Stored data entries
== Segment start ==
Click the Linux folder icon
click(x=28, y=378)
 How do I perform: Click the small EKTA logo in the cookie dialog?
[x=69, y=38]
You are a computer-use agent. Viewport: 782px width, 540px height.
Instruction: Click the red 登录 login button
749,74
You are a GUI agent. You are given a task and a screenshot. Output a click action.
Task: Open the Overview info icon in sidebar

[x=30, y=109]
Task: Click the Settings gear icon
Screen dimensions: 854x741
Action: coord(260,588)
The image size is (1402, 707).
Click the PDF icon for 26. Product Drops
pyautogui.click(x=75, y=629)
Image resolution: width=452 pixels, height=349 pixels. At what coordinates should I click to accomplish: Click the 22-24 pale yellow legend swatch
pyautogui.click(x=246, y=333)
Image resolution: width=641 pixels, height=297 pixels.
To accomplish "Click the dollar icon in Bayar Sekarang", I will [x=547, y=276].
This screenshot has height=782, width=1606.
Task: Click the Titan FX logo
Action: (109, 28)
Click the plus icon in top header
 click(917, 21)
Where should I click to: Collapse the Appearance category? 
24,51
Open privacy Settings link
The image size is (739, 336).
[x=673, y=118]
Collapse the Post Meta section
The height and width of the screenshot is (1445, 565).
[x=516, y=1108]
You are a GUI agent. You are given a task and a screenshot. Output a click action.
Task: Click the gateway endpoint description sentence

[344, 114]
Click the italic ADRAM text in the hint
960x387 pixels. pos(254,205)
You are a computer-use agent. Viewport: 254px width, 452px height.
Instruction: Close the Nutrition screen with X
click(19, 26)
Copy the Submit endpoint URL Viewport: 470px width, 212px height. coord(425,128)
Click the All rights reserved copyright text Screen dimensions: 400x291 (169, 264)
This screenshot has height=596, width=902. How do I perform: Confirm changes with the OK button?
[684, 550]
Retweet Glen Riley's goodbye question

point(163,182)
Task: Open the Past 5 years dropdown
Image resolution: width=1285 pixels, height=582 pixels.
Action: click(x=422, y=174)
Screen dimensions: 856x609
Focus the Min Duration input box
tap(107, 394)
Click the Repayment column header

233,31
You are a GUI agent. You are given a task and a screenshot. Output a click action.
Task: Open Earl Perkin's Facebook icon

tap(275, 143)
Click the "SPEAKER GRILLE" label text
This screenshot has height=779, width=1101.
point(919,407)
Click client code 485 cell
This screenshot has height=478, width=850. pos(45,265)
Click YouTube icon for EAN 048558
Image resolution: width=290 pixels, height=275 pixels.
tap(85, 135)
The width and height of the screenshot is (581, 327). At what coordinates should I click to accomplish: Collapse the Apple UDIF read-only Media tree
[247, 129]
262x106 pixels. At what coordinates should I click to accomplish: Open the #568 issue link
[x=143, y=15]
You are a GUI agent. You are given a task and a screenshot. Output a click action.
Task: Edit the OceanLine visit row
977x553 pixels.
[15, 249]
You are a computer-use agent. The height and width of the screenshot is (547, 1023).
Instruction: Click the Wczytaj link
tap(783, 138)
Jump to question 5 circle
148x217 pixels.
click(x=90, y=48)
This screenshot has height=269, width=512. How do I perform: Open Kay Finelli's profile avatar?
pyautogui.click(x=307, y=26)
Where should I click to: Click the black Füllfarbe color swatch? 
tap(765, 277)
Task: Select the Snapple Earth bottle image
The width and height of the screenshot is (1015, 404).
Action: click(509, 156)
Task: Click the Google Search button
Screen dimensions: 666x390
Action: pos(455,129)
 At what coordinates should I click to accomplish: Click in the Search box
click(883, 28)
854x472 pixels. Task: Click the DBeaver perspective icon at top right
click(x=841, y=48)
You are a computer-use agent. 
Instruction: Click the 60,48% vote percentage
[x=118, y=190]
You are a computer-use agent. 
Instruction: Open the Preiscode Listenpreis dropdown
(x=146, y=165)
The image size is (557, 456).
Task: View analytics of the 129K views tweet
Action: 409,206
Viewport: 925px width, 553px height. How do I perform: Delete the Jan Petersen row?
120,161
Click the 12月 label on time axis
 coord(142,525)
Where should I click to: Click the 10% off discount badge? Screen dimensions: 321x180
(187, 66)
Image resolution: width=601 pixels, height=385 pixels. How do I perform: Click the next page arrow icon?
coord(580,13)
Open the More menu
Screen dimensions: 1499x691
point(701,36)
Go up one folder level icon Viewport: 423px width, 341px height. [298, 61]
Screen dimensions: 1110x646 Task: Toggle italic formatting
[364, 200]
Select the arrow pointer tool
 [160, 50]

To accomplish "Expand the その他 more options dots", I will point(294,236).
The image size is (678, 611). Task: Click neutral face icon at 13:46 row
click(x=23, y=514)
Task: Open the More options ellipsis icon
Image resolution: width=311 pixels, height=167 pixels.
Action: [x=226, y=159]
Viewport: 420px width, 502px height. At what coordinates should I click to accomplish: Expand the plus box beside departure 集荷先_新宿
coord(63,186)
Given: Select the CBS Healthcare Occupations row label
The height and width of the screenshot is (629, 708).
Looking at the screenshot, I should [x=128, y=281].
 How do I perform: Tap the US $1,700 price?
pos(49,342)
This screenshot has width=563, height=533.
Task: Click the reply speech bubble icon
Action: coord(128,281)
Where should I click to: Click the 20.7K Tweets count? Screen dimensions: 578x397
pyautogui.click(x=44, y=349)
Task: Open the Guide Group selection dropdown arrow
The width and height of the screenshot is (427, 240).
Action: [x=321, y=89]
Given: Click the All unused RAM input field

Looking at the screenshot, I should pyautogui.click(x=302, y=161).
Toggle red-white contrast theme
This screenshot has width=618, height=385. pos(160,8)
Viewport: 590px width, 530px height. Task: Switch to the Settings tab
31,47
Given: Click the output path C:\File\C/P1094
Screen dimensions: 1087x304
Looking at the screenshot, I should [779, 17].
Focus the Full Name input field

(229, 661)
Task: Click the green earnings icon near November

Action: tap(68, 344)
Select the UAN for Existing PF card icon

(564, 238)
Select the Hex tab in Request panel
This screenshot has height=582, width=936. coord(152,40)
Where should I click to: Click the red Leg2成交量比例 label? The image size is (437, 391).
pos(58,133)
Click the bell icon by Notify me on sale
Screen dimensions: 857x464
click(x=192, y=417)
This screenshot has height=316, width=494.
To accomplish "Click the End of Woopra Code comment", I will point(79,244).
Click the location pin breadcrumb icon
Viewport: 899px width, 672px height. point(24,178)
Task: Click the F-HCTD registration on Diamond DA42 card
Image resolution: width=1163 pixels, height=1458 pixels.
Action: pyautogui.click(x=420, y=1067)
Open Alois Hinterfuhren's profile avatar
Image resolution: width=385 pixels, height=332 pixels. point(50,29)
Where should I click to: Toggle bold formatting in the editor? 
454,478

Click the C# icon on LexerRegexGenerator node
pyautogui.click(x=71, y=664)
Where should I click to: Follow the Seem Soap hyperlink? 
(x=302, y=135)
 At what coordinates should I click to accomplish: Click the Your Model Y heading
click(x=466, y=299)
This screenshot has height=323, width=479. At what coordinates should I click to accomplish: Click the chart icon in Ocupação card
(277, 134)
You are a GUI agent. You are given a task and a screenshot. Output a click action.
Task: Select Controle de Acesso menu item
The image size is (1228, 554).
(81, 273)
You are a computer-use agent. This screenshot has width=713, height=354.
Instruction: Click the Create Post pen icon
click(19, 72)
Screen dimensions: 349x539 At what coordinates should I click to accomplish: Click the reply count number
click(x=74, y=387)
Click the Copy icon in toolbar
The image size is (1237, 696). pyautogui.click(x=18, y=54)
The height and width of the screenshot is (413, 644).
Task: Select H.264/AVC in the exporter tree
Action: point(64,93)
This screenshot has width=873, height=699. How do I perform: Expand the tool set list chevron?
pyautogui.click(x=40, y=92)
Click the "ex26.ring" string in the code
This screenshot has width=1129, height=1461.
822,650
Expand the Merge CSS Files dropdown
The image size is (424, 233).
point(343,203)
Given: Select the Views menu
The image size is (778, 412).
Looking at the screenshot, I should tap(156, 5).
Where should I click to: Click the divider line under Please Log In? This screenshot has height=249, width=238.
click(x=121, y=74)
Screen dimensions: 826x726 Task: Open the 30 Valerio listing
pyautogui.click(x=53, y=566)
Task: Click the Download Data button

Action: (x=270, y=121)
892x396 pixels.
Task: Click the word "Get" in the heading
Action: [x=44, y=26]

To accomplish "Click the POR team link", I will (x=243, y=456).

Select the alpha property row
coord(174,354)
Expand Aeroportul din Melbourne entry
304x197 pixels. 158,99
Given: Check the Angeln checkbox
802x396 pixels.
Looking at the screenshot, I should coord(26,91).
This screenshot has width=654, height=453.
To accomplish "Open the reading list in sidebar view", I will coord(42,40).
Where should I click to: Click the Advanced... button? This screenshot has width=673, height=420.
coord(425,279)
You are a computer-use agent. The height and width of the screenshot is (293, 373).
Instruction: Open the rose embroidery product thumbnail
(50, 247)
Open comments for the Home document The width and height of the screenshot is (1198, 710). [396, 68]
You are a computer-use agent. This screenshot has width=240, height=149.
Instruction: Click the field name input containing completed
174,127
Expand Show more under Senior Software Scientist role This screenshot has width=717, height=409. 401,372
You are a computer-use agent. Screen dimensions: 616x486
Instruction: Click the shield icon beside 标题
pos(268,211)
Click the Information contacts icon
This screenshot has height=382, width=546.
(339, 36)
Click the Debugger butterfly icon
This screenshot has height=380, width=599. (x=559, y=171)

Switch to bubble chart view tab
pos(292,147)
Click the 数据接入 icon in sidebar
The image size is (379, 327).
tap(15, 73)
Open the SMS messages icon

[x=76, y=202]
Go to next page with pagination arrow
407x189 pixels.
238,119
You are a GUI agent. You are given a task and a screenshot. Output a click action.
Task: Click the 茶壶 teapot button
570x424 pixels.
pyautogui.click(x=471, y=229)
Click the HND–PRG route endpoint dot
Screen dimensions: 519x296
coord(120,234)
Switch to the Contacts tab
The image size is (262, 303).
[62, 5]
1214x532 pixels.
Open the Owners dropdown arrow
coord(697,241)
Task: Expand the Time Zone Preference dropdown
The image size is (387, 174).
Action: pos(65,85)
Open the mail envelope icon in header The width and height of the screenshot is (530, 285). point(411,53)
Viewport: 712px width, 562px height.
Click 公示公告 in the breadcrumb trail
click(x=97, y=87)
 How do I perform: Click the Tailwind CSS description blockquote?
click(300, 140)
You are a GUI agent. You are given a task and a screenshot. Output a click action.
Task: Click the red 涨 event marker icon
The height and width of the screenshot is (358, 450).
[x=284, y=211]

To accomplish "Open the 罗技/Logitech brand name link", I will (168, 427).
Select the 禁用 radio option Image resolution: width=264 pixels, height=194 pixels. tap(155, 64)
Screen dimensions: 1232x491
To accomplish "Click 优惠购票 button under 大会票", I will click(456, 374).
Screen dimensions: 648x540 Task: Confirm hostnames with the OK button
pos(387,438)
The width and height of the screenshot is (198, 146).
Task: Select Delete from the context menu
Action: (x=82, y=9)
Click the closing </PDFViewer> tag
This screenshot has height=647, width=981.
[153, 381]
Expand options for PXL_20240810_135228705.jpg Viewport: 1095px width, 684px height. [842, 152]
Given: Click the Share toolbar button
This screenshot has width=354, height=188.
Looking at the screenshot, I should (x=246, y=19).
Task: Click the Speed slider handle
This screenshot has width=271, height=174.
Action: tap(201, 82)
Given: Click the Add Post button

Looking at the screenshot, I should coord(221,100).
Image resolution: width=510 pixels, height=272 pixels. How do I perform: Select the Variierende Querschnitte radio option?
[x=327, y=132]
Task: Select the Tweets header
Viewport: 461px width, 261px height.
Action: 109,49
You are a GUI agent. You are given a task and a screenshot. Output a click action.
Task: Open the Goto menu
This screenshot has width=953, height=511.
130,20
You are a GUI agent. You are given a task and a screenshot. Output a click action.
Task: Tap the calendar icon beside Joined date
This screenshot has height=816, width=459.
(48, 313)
== Segment end ==
§ Task requirements:
Take every line from the records that holds "computer" and copy it down.

§ Final answer:
You are a computer-use agent. Viewport: 782px width, 540px height.
You are a computer-use agent. Viewport: 254px width, 452px height.
You are a computer-use agent. The height and width of the screenshot is (547, 1023).
You are a computer-use agent. 
You are a computer-use agent. 
You are a computer-use agent. This screenshot has width=713, height=354.
You are a computer-use agent. The height and width of the screenshot is (293, 373).
You are a computer-use agent. This screenshot has width=240, height=149.
You are a computer-use agent. Screen dimensions: 616x486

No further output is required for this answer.